* Record list:
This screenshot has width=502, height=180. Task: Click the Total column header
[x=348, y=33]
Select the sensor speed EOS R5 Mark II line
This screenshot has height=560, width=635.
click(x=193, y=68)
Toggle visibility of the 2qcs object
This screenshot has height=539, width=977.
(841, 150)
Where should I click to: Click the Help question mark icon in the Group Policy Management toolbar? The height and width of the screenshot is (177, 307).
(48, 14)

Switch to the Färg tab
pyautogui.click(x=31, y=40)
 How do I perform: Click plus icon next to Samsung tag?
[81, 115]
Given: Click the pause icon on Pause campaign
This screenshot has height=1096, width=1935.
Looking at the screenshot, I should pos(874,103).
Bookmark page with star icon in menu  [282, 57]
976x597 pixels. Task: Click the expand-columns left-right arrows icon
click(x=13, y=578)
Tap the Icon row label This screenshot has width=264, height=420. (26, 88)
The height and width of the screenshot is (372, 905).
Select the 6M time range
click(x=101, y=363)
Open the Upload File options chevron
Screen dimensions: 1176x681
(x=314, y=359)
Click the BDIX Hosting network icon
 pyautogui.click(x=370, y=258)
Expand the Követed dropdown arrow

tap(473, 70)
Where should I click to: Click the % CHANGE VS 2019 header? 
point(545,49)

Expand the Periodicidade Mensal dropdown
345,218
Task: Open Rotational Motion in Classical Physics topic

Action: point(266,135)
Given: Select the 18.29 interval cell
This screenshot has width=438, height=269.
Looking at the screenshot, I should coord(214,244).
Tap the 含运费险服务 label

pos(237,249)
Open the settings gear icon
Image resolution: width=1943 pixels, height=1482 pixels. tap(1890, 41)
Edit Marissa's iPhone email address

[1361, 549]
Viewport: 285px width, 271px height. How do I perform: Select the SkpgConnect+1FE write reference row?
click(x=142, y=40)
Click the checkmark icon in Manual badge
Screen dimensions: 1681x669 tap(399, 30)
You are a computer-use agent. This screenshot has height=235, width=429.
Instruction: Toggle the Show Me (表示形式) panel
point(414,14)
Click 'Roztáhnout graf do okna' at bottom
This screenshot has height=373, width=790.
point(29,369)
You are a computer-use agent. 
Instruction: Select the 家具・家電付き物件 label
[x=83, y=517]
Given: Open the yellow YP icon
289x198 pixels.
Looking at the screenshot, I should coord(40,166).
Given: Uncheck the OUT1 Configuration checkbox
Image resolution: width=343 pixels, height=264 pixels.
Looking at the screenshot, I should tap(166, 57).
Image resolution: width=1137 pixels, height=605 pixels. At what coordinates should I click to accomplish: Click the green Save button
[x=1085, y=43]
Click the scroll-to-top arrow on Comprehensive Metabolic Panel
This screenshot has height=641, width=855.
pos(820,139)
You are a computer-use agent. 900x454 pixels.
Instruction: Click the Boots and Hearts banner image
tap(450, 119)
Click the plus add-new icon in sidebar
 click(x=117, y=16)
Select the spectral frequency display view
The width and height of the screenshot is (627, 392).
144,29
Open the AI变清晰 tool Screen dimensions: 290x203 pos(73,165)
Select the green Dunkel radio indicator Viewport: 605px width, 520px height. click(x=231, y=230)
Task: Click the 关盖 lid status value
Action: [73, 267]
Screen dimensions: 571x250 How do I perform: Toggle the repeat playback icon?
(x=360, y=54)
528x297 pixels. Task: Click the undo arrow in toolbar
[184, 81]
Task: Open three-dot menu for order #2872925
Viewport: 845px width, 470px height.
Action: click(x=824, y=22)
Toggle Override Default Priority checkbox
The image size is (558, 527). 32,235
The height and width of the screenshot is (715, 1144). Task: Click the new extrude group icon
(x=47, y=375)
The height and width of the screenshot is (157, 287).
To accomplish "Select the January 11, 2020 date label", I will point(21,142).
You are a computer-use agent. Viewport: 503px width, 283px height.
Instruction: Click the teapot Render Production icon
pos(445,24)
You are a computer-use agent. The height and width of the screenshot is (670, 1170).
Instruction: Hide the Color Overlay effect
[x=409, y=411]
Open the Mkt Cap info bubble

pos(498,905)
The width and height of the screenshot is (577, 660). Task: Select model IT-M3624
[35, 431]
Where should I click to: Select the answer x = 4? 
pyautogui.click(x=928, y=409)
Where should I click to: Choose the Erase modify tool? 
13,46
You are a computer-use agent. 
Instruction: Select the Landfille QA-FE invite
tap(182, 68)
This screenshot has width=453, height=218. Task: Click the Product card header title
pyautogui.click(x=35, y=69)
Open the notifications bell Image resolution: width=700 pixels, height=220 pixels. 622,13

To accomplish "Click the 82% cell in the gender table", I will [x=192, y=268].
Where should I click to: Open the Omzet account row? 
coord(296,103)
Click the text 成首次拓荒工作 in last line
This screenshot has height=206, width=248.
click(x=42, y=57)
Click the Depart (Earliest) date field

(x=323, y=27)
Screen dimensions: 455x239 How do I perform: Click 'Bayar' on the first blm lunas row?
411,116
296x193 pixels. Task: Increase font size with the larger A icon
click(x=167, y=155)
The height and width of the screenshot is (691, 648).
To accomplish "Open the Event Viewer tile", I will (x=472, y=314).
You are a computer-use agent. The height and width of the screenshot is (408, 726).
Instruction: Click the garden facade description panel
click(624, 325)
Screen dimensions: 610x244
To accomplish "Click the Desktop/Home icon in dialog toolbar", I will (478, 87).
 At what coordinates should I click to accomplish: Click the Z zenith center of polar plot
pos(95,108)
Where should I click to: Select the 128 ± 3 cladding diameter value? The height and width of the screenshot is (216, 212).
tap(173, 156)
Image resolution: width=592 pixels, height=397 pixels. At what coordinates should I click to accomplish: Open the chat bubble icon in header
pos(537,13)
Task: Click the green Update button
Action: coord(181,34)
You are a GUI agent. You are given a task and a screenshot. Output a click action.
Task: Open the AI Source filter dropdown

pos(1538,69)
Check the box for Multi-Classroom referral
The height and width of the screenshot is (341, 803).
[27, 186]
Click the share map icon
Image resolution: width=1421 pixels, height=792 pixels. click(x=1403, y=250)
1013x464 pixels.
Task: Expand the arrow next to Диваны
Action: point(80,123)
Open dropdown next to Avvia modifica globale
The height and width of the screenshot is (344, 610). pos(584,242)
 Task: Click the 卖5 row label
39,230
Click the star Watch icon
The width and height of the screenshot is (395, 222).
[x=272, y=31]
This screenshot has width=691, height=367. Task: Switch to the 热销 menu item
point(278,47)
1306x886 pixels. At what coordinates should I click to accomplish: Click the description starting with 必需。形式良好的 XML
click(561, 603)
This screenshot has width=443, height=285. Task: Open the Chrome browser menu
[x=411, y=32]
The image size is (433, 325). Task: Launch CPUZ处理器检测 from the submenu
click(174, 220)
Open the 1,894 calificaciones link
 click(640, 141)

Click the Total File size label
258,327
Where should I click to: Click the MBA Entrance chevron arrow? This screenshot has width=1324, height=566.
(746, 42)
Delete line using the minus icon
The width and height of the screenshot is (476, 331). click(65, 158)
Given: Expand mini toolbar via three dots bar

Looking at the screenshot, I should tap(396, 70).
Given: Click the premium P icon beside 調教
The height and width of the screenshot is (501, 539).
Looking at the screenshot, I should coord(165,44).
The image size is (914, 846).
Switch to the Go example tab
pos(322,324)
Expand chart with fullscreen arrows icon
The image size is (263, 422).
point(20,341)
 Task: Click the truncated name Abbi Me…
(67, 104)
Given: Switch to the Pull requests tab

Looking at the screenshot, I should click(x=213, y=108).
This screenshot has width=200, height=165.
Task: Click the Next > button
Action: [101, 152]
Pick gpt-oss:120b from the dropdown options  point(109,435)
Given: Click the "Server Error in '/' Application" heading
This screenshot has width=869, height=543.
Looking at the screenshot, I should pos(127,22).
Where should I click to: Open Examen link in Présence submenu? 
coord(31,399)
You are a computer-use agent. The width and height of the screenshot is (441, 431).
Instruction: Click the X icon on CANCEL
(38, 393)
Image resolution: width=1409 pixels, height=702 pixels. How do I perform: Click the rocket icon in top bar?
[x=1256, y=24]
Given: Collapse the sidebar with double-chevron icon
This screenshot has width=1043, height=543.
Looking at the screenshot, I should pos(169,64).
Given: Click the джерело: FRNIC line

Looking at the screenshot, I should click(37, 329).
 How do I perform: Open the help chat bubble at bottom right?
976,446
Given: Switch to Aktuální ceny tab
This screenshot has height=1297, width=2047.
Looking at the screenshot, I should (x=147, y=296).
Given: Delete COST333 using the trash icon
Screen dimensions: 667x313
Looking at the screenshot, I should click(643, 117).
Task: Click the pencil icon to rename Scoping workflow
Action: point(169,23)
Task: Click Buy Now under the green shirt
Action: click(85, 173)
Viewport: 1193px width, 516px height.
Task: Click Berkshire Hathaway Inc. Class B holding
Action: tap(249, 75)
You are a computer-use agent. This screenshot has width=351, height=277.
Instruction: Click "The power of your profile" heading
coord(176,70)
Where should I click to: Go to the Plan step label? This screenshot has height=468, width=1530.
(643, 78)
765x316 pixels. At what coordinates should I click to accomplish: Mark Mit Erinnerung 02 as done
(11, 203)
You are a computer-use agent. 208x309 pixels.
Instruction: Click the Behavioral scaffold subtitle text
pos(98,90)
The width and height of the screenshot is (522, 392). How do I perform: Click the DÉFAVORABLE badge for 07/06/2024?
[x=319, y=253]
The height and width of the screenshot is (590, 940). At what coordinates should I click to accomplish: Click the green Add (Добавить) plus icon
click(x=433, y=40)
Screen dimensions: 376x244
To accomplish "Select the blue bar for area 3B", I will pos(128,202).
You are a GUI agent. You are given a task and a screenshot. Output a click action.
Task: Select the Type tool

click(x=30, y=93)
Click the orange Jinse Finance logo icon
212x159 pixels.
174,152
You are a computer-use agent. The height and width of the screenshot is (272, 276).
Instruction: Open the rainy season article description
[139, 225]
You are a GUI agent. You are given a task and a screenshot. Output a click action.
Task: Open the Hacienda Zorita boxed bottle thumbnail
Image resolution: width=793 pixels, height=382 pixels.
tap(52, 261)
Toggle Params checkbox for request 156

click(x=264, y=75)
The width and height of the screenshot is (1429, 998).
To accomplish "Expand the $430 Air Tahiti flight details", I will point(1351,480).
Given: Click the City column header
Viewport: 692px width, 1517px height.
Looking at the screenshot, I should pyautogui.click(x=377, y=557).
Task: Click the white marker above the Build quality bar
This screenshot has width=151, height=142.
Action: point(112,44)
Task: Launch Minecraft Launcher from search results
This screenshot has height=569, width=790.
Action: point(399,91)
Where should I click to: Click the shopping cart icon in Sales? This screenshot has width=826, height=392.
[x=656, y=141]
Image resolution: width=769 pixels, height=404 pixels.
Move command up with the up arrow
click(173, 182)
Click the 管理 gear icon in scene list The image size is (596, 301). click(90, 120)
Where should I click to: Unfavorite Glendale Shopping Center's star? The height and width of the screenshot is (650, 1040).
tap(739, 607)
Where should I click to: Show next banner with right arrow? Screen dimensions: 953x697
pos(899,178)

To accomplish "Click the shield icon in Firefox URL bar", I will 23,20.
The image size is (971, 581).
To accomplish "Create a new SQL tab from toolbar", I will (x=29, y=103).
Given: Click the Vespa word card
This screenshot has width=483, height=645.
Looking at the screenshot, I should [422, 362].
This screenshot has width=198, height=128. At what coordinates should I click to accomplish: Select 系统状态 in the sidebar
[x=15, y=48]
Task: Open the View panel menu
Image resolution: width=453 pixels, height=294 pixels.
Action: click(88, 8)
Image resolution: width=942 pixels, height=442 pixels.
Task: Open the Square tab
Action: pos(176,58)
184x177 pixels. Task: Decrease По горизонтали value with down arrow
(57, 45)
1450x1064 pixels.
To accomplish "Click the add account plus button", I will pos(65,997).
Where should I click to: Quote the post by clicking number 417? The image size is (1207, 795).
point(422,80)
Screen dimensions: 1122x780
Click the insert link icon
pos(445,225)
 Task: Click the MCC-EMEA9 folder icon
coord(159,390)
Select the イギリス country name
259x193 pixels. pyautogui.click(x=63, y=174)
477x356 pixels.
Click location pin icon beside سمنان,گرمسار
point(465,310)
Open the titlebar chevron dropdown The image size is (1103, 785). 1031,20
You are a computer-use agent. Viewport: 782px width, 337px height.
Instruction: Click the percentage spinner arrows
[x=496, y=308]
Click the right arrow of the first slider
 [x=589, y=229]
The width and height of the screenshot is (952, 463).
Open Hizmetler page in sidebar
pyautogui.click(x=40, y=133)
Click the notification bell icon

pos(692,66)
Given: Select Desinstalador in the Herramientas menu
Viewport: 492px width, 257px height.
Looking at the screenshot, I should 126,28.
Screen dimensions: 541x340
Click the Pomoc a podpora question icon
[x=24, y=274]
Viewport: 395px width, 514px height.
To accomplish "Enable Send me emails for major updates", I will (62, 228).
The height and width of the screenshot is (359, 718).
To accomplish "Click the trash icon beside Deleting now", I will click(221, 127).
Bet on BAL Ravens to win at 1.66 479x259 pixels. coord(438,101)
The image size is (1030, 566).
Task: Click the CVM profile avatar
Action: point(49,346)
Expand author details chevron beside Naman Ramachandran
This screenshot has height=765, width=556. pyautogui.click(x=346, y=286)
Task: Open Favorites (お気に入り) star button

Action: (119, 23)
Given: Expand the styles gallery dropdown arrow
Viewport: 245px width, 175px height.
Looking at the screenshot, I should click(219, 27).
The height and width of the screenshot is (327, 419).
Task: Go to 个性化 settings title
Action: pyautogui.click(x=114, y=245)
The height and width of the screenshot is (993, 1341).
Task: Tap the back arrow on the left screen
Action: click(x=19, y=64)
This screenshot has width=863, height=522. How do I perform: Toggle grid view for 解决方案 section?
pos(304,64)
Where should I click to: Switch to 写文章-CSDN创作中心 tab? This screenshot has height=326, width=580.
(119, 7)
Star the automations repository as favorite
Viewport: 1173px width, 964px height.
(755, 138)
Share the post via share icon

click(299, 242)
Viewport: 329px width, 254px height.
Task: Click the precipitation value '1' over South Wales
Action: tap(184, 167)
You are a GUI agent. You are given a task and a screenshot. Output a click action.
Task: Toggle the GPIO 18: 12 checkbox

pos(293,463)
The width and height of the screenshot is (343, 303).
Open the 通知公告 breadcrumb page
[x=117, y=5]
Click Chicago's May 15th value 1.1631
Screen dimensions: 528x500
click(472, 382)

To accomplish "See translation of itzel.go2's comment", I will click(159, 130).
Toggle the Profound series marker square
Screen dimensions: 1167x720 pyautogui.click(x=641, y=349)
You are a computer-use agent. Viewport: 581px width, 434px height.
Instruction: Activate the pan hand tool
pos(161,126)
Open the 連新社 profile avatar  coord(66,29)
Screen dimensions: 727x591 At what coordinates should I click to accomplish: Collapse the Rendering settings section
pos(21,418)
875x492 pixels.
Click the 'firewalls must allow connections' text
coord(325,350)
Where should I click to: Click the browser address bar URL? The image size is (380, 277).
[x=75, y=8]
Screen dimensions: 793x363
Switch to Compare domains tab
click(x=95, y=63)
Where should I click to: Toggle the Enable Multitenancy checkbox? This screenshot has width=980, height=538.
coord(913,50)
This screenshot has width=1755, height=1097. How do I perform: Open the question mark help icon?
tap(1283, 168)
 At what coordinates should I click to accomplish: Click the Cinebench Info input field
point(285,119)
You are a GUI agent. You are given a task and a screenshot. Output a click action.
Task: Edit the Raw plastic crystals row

* Direction:
Rewrite everything from the line containing "The height and width of the screenshot is (157, 287)." down to the line containing "pos(445,24)" as a numbered list, omitting any blank lines.

* Reply to the task:
1. The height and width of the screenshot is (157, 287).
2. To accomplish "Select the January 11, 2020 date label", I will point(21,142).
3. You are a computer-use agent. Viewport: 503px width, 283px height.
4. Instruction: Click the teapot Render Production icon
5. pos(445,24)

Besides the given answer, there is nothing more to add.